De igual encanto o trabalho de Miguel Sousa Tavares no inesquecível Equador, nos deliciosos Madrugada suja e No teu deserto, e no espetacular Último olhar – “Sabes filha? Uma das coisas mais tristes de envelhecer é quando morrem os amigos e temos de apagar os nomes deles no telemóvel. Aí, mais do que no próprio enterro, é que percebemos mesmo que morreram: que nunca mais nos vão telefonar.”
No mesmo mar de almirante navega a inventividade de Afonso Cruz, em obras como Nem todas as baleias voam, Para onde vão os guarda-chuvas, A boneca de Kokoschka e Jesus Cristo bebia cerveja – “Contudo, elaborava grandes discursos, sermões que julgava engenhosos. Faltava-lhe, tantas vezes, o gênio, mas também lhe faltava o gênio para o admitir. São dois gênios que faltam quase sempre em conjunto.”
E o que dizer de José Luís Peixoto, dono da rara capacidade de misturar prosa e poesia, um dos expoentes atuais do realismo fantástico que destacou o colombiano Gabriel Garcia Marquez, outro agraciado com o Nobel de Literatura. Peixoto escreveu livros que obrigatoriamente devem estar em nossas estantes, ou sobre nossas cabeceiras, mesmo depois de lidos, como é o caso de Morreste-me, Uma casa na escuridão, Cemitério de Pianos, Galveias, Almoço de domingo – “Que rosto tem uma pessoa?
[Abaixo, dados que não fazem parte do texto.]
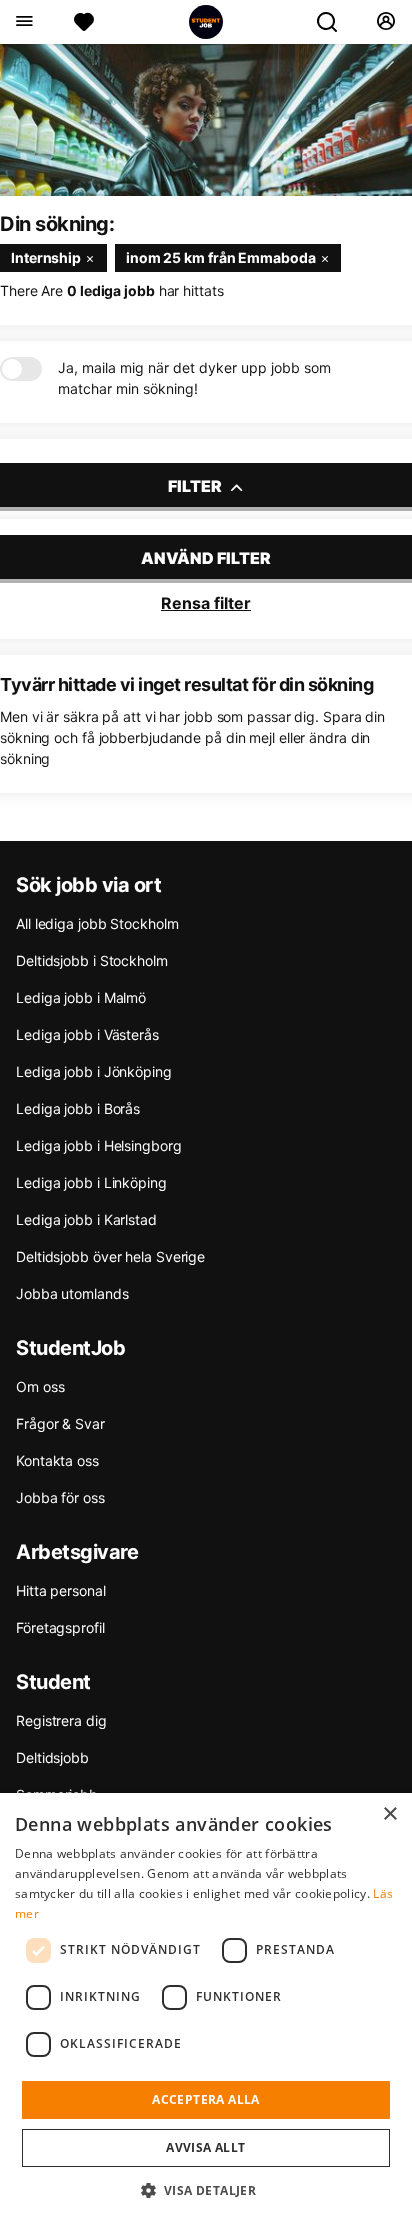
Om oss (40, 1386)
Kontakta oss (57, 1460)
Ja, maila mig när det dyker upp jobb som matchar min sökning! (194, 378)
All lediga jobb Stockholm (97, 923)
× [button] (389, 1814)
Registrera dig (61, 1720)
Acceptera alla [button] (206, 2099)
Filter (196, 486)
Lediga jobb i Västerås (87, 1034)
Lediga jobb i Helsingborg (99, 1145)
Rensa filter (206, 603)
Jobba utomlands (72, 1293)
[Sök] (335, 22)
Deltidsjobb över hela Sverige (110, 1256)
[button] (206, 2190)
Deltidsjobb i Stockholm (92, 960)
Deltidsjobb (52, 1757)
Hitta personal (61, 1590)
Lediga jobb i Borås (78, 1108)
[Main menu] (23, 22)
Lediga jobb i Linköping (91, 1182)
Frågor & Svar (60, 1423)
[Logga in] (385, 22)
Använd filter (206, 558)
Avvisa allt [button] (205, 2147)
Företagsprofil (60, 1627)
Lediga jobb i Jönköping (94, 1071)
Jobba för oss (60, 1497)
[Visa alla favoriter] (84, 22)
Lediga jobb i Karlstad (86, 1219)
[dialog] (206, 2008)
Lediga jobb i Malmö (81, 997)
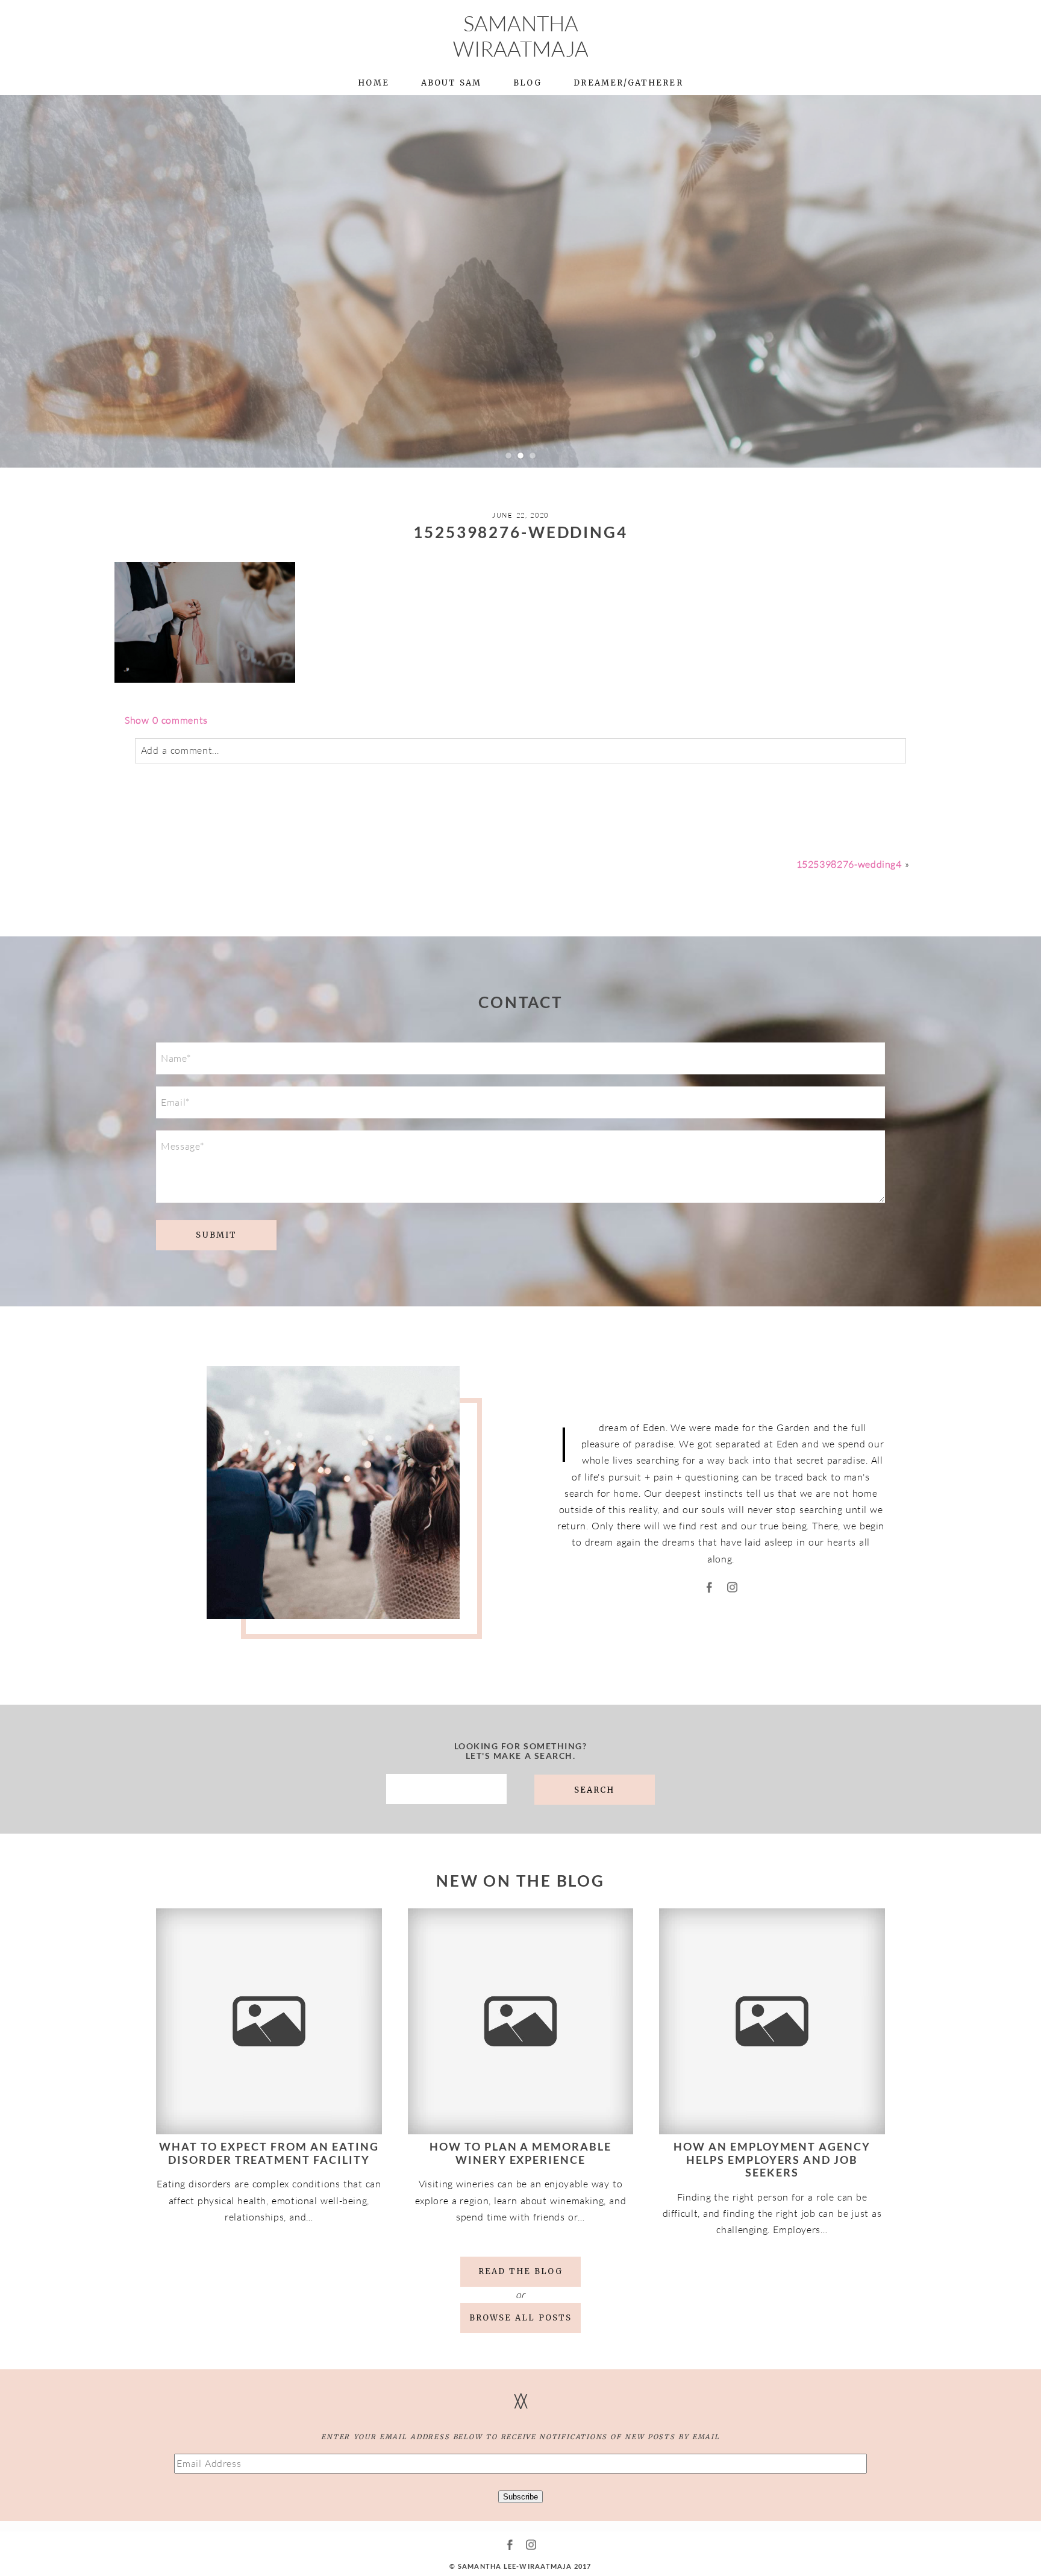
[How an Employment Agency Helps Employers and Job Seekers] (772, 2021)
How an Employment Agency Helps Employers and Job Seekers (772, 2159)
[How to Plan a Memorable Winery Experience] (521, 2021)
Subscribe (520, 2496)
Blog (527, 83)
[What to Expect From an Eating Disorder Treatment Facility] (269, 2021)
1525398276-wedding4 (849, 864)
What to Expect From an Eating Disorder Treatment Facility (268, 2153)
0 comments (166, 720)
No fim da vida, entre todos os rostos que teve, qual é o rosto que realmente a representa? Será que o último rosto, por ter sobrevivido a todos os outros, é o mais válido? – e Nenhum olhar, livro que lhe rendeu o Prêmio Saramago em 2001 – “Numa dessas vezes, ouvi a voz que está fechada dentro de uma arca dizer: talvez haja uma luz dentro dos homens, talvez uma claridade, talvez os homens não sejam feitos de escuridão, talvez as certezas sejam uma aragem dentro dos homens e talvez os homens sejam as certezas que possuem.”
Esses são alguns dos desafios a que podemos nos lançar. Outros mares há por navegar sem risco de enfrentar procelas: Gonçalo M. Tavares, João Tordo, Bruno Vieira Amaral, Lídia Jorge e muitos mais. Portugal vive uma bela safra de escritores e escritoras, dignos todos das melhores castas que também por lá são produzidas, da Península de Setúbal ao Douro, do Alentejo ao Dão, numa profusão de tesouros da literatura e da enologia, uma combinação que o país compreende muito bem.
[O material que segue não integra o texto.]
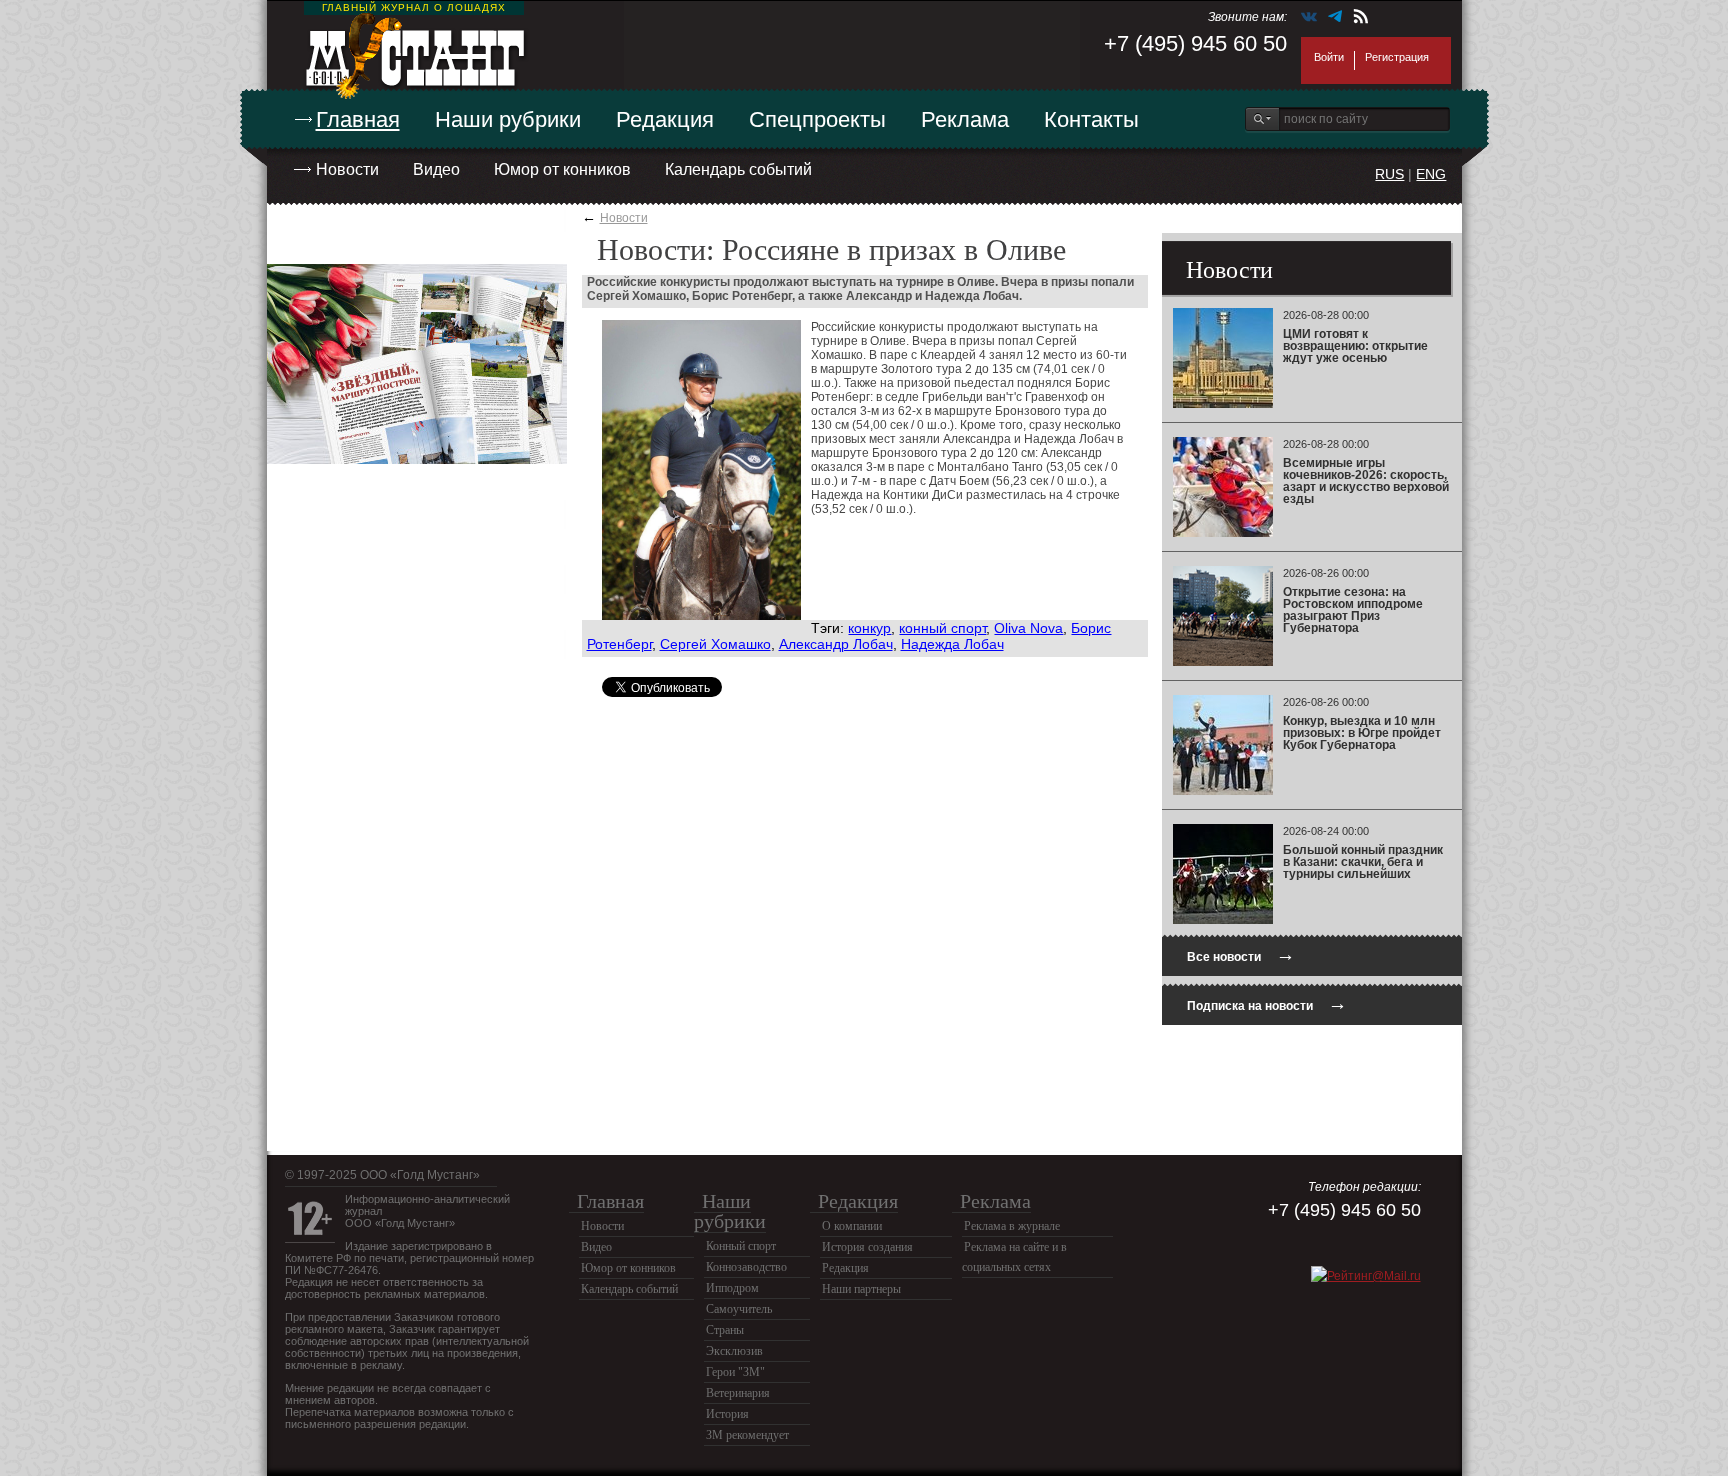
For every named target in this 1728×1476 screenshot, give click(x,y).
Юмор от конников (562, 169)
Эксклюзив (734, 1351)
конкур (869, 628)
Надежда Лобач (952, 644)
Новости (347, 169)
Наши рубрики (508, 119)
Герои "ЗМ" (735, 1372)
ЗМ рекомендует (747, 1435)
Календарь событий (738, 169)
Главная (358, 119)
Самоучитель (739, 1309)
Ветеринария (738, 1393)
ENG (1431, 174)
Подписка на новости (1267, 1003)
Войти (1329, 57)
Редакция (665, 119)
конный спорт (942, 628)
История (727, 1414)
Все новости (1241, 954)
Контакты (1091, 119)
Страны (725, 1330)
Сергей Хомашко (715, 644)
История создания (867, 1247)
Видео (436, 169)
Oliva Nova (1028, 628)
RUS (1389, 174)
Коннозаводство (746, 1267)
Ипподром (732, 1288)
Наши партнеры (861, 1289)
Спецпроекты (817, 119)
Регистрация (1397, 57)
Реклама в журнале (1012, 1226)
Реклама (965, 119)
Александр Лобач (836, 644)
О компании (852, 1226)
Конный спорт (741, 1246)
Por fim, se o propósito é convencer de vez o caríssimo marinheiro a embarcar, jamais poderia omitir a fina especiaria que há na avassaladora poesia de Maria do Rosário Pedreira, talvez a maior poetisa portuguesa da atualidade, autora de A casa e o cheiro dos livros, O canto do vento nos ciprestes e O meu corpo humano. Do primeiro extraio a pérola com que encerro esta crônica:
“São horas de voltar. Tu já não vens, e a espera
gastou a luz de mais um dia. Agora, quem passar
trará um corpo incerto dentro do nevoeiro,
mas terá outro nome e outro perfume. Eu volto
à casa onde contigo se demorou o verão e arrumo
os livros, escondo as cartas, viro os retratos
para a mesa. Sei que o tempo se magoou de nós,
sei que não voltas, e ouço dizer que as aves
partem sempre assim, subitamente. Outras virão
em março, apago as luzes do quarto, nunca as mesmas.”
Velas ao alto enquanto o vento é robusto e valente. No balé das ondas desse mar literário o que importa é estar à bordo de um livro bom, que nos liberte das amarras do cais, afinal, como escreveu Fernando Pessoa: “O fim da arte inferior é agradar, o fim da arte média é elevar, o fim da arte superior é libertar.”